Badia produced a lot of successful plays with Naguib El Rihani. They eventually married, but it was a stormy marriage. Details of their relationship were discussed at great length, but out of the earshot of a small child of my age, or perhaps in my presence, but in one of the foreign tongues available to my relatives. Only years later, while I was in Israel, did I hear or read of the misadventures of Badia and Naguib, and many of the other performers who filled my childhood with tarab (good time).

She was born between 1892 and 1894, in Lebanon, at a time when it was still a part of Syria. Her real name is Theresa Mongi and her family is a mix of both Christian and Jewish ancestry. She lived in both Lebanon and Argentina before she came to Egypt early in the 20th century. She worked as an actress-dancer and quickly became successful. Blessed with an entrepreneurial spirit, Badia opened in 1926, in Cairo, a cabaret; she named it the “Opera Casino.” It also became known as “Badia’s Casino,” “Madame Badia’s Cabaret,” and other names.

Her nightclub featured dancing, singing, and comic and magic acts. Badia’s music-hall followed the pattern of European cabarets, this helped in attracting both Middle-Eastern and European audiences. Even more important, it gradually took Egyptian performing arts into a delightful new direction, a place where Oriental and European arts became blissfully wedded.

She expanded the horizons of Oriental dancing. Where before the belly dancer had a limited repertoire of arm movements, she presided over the evolution of a new type of dancing. She did that in two ways: First, getting the dancer to use the entire stage, instead of performing entirely on one spot. Second, she pioneered the use of choreography, previously, dancers mostly improvised.

Before I move on, a few details on Oriental dancing are in order.

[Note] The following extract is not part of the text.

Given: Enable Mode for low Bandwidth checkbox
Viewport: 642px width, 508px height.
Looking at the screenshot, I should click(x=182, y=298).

El Raqs El Sharkia or Oriental dancing is a mix of grace and sexuality; subtle movements that are in perfect unison with the enchanting melody of the music provided by the oud (lute), tabla (Egyptian drum), and the tambourine.

Raqs Baladi (or just Baladi) is the popular name for it; it is also called Wahda Wous Nos (One And Half). Why one and half? I suspect it has to do with choreographic count.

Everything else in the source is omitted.